- _INSTRUCTIONS TO FOLLOW_: Substitute "desktop agent" for every "GUI agent" in the material below and reproduce it with everything else unchanged.

- _MATERIAL TO PROCESS_:
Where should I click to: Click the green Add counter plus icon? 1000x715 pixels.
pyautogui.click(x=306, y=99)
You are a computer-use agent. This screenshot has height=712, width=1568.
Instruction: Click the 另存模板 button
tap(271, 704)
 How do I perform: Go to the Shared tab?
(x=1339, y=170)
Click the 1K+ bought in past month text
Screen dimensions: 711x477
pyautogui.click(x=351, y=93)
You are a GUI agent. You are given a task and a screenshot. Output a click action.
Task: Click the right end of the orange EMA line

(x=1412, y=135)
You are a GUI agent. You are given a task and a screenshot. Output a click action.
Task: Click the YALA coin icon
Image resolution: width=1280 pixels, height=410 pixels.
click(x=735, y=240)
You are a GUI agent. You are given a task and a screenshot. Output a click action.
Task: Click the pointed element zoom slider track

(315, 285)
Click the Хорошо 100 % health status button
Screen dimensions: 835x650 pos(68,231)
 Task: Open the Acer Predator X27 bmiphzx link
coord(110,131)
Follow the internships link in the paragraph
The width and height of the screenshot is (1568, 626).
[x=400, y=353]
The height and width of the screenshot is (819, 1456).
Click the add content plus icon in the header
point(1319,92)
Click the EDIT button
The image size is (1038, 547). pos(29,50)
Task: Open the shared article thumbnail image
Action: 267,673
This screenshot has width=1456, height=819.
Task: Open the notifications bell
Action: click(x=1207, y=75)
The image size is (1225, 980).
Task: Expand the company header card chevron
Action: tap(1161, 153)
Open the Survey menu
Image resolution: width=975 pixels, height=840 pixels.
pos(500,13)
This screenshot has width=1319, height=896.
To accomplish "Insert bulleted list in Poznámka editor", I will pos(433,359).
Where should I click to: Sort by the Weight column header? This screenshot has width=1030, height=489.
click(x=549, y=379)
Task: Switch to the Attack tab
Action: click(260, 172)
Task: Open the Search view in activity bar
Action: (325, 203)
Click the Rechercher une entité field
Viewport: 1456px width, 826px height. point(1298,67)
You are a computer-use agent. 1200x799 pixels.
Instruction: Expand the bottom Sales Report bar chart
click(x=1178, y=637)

- _TASK RESULT_:
Where should I click to: Click the green Add counter plus icon? 1000x715 pixels.
pyautogui.click(x=306, y=99)
You are a computer-use agent. This screenshot has height=712, width=1568.
Instruction: Click the 另存模板 button
tap(271, 704)
 How do I perform: Go to the Shared tab?
(x=1339, y=170)
Click the 1K+ bought in past month text
Screen dimensions: 711x477
pyautogui.click(x=351, y=93)
You are a desktop agent. You are given a task and a screenshot. Output a click action.
Task: Click the right end of the orange EMA line

(x=1412, y=135)
You are a desktop agent. You are given a task and a screenshot. Output a click action.
Task: Click the YALA coin icon
Image resolution: width=1280 pixels, height=410 pixels.
click(x=735, y=240)
You are a desktop agent. You are given a task and a screenshot. Output a click action.
Task: Click the pointed element zoom slider track

(315, 285)
Click the Хорошо 100 % health status button
Screen dimensions: 835x650 pos(68,231)
 Task: Open the Acer Predator X27 bmiphzx link
coord(110,131)
Follow the internships link in the paragraph
The width and height of the screenshot is (1568, 626).
[x=400, y=353]
The height and width of the screenshot is (819, 1456).
Click the add content plus icon in the header
point(1319,92)
Click the EDIT button
The image size is (1038, 547). pos(29,50)
Task: Open the shared article thumbnail image
Action: 267,673
This screenshot has width=1456, height=819.
Task: Open the notifications bell
Action: click(x=1207, y=75)
The image size is (1225, 980).
Task: Expand the company header card chevron
Action: tap(1161, 153)
Open the Survey menu
Image resolution: width=975 pixels, height=840 pixels.
pos(500,13)
This screenshot has width=1319, height=896.
To accomplish "Insert bulleted list in Poznámka editor", I will pos(433,359).
Where should I click to: Sort by the Weight column header? This screenshot has width=1030, height=489.
click(x=549, y=379)
Task: Switch to the Attack tab
Action: click(260, 172)
Task: Open the Search view in activity bar
Action: (325, 203)
Click the Rechercher une entité field
Viewport: 1456px width, 826px height. point(1298,67)
You are a computer-use agent. 1200x799 pixels.
Instruction: Expand the bottom Sales Report bar chart
click(x=1178, y=637)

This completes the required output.